Благодаря тому, что в бараки теперь никто из немцев не заходил, часто старший комнаты преднамеренно задерживал на день, а иногда и на два, сообщения о смерти, и комната продолжала получать паек на списочное число людей, таким образом, каждый еще живущий получал чуть-чуть больше за счет умершего. Никто против этого не возражал, к смерти, к трупам вчерашних товарищей относились спокойно и «рассудительно». Завтрашние трупы охотно пользовались порциями вчерашних живых. В санчасти, используя тот же метод, весь персонал, санитары и доктора, обычно получали по крайней мере удвоенные порции.
Когда утром мы вынесли Завьялова из барака, я не отходя просидел у тела до прихода подводы и сам положил своего друга рядом с телами других, а потом прикрыл его брезентом и проводил до ворот. Тела умерших складывали на подводу пленные, подвода проходила ворота, и там её встречали немцы и наёмные или, может, мобилизованные поляки, все одетые в комбинезоны. Они из специальных пульверизаторов густо обсыпали всю подводу поверх брезентового покрытия тем же светло-желтым порошком.
Теперь каждый день умирало по тридцать, иногда по сорок человек, в бараках на парах делалось все свободнее и свободнее, но питание продолжало ухудшаться. У немцев совершенно иссякли запасы питания для пленных. Заготовленные осенью продукты, картофель, брюква, свекла и морковь, промерзли в канатах, и, когда их привозили на склад при кухне, они оттаивали и загнивали, но все заваливали в котлы. На обед получали по литру вонючей жижицы, в которой плавали разваренные о сгнившие овощи и кусочки неизвестных частей тела неизвестных животных, в основном жилы, хрящи и кожа.
Благодаря очень незначительному количеству твердой пиши, желудок работал редко, раз-два в неделю, но зато мочегонная система работала непрестанно. Ослабевшие организмы не удерживали мочу, и пленные по несколько раз в ночь слезали с нар и шли в уборную, многие не удерживались, в бараках все пропахло мочой. Эти ночи в лагере, когда и я, спустившись с нар, с трудом передвигая ноги, плелся в уборную, казались каким-то нереальным кошмаром.
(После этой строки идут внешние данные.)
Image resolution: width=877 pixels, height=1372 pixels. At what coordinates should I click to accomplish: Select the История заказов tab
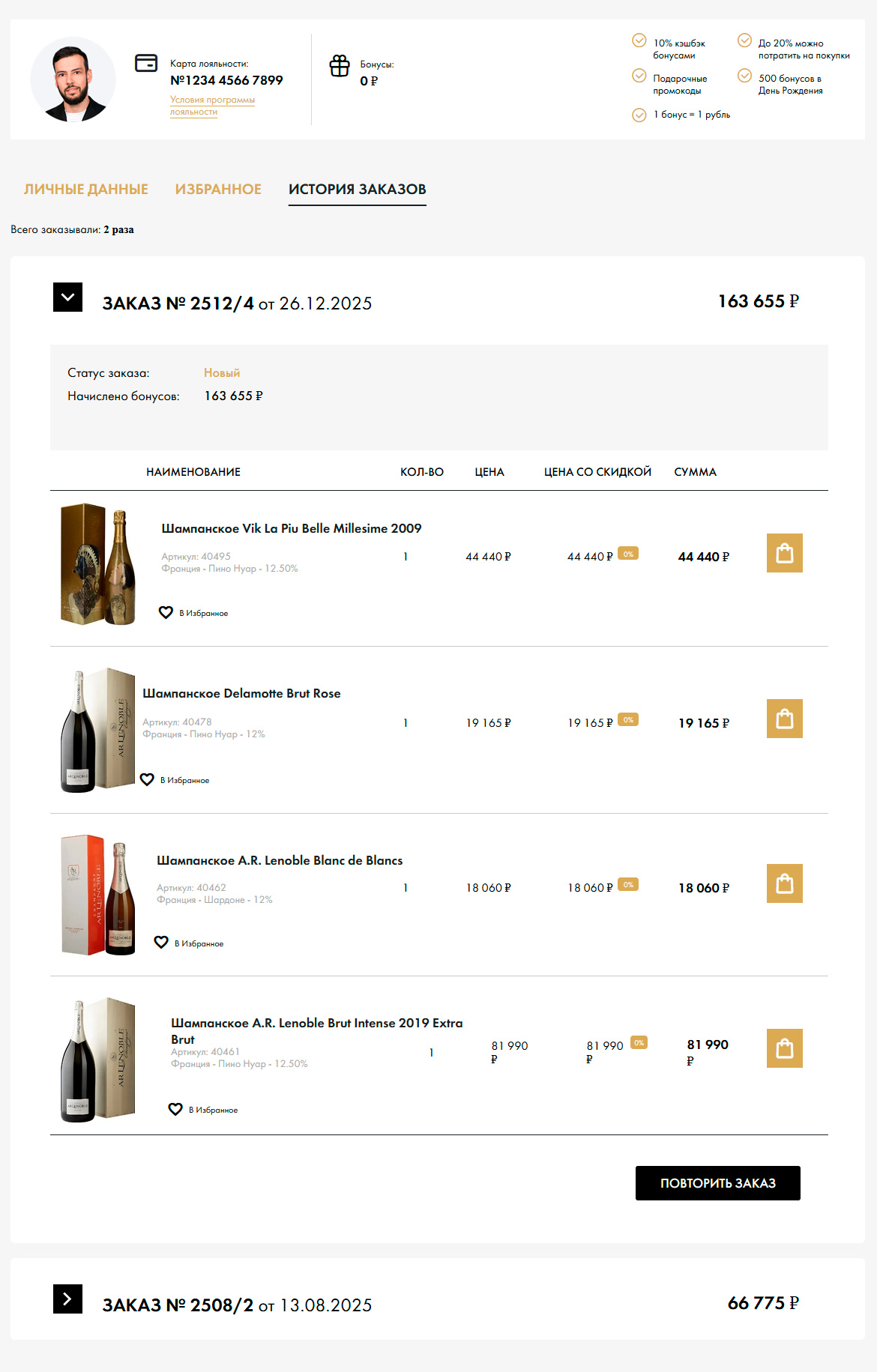pos(357,190)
Мороз, полная луна с морозным кругом, снег, бледные фонари светят ненужным светом, и над всем лагерем плывут странные звуки, как будто кто-то стучит по клавишам ксилофона, монотонно и беспрерывно. Это голландские деревянные башмаки на ногах пленных стучат по промерзшим доскам настилов-тротуаров. Из темных дыр-дверей выходят завернутые в тряпье, сгорбленные фигуры, идут по мосткам к уборной… и снова в обратном направлении, к баракам. Полиция очень строго следила, чтобы пленные не мочились во дворе, виновных, пойманных «с поличным», избивали иногда очень жестоко, а если у барака утром бывали обнаружены «желтые следы преступления», наказывали весь барак лишением «приварка» на целый день.
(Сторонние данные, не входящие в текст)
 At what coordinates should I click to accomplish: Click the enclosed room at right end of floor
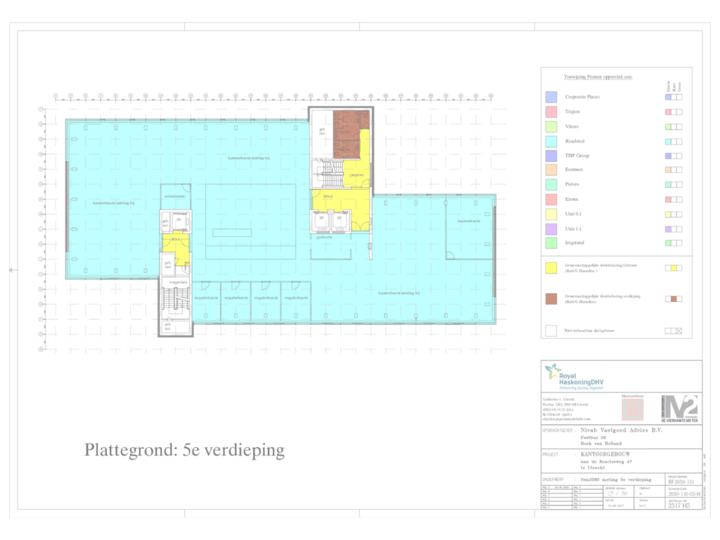(x=470, y=232)
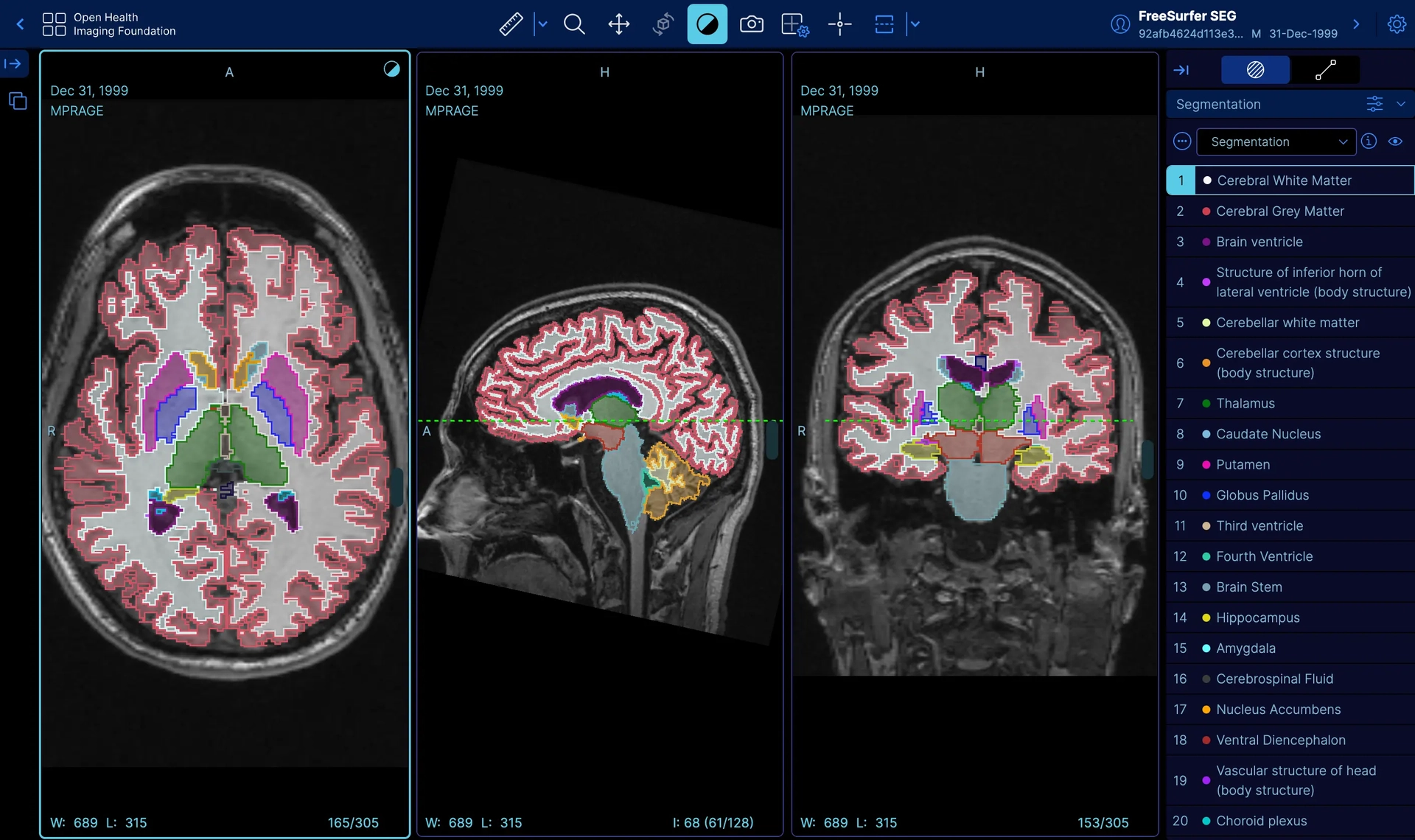Click the camera capture tool
The image size is (1415, 840).
[751, 24]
Террор полиции продолжался и даже усилился с момент установления Террор полиции продолжался и усилился с момента установления карантина. Когда немцы были в лагере, само их присутствие как-то сдерживало зверства полицаев, а иногда, как в случае с караимом Шапели и полицаем Бирюгиным, немцы защищали пленных от произвола полиции. Теперь полиция действовала без оглядки. Скипенко на время исчез, его заменял Гордиенко. Говорили, что Скипенко заболел тифом и лежит в своей «вилле». Очевидно. это соответствовало действительности, через некоторое время он скова появился на дворе лагеря, исхудавший, с наголо обритой головой, но еше более злобный и жестокий.
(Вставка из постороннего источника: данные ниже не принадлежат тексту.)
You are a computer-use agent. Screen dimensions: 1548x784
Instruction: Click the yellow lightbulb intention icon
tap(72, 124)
Трудно было понять, на чем зиждился этот организованный террор сравнительно небольшой группы полицейских, не превышавшей ста пятидесяти человек, над пятитысячным населением лагеря. В этом меньше всего было элемента «физического», т.е. страха избиения или даже смерти, в основном это было психологическое явление, возможно, унаследованное из довоенной жизни в стране террора ЧК — НКВД, гипноз страха. Даже когда мы начинали говорить на эту тему между собой, то многие пугались и со страхом в глазах говорили: «Молчите, прекратите эти разговоры, хуже будет».
Хуже стало, но не от действий полиции. Количество привозимых в лагерь продуктов, даже промерзших, снижалось с каждым днем, и немцы разрешили проблему: на кухню стали привозить жом. Жом — это отбросы сахарного производства, свекольная стружка, из которой удалены все питательные соки, чистая клетчатка, древесина. Жом обычно добавляют в силосный корм для рогатого скота, для человеческого желудка это только неперевариваемый «объемный заполнитель». Жом, с его особым, кисловато-приторным запахом, каждое утро привозили на подводах и сразу загружали его в котлы. Варили долго, по 3-4 часа, чтобы хоть как-нибудь размягчить древесину, а потом уже бросали туда полугнилые овощи и то, что называлось «мясом». Баланда теперь была густая, но с новым, кисло-гнилым, совершенно отвратительным запахом. Пленные наполняли желудки этим варевом и потом весь день страдали от болей. Дизентерией и кровавым поносом страдало не меньше четверти лагерного населения. В уборную было страшно зайти, хотя минимум два раза в день там делали полную уборку, моя все пожарными брандспойтами. Многие совершенно не могли есть жом, их рвало только от одного запаха его. Смертность в лагере еще больше возросла.
Мы в своей маленькой группке, или в том, что осталось от нее после смерти Борисова и Завьялова, изобрели особую систему «приготовления пищи», выбирали из своих порций все за исключением жома, тщательно очищали кусочки овощей от гнили, также и кусочки «мяса» просматривали, очищали и резали на мелкие кусочки. Процеживали через тряпочку жижицу, отжимали жом. Потом снова сбрасывали все в котелок, добавляли полпайки хлеба, тоже измельченного, и полпорции бурачного повидла из утренней раздачи и, добавив немного, «для объема», жома, кипятили свою еду в печке или на костре, и только тогда ели. Этот процесс приготовления пищи занимал довольно много времени, полтора или два часа, но, кроме того, что еда была менее опасна, значительно более приятна на вкус и запах, в самом процессе ее изготовления был заложен принцип самодисциплины, удерживания себя на «человеческом» уровне, и это в лагерной нашей жизни имело огромное значение. Некоторые следовали нашему примеру, но у большинства на это не хватало терпения и воли, они поглощали баланду сразу, а потом мучились болями.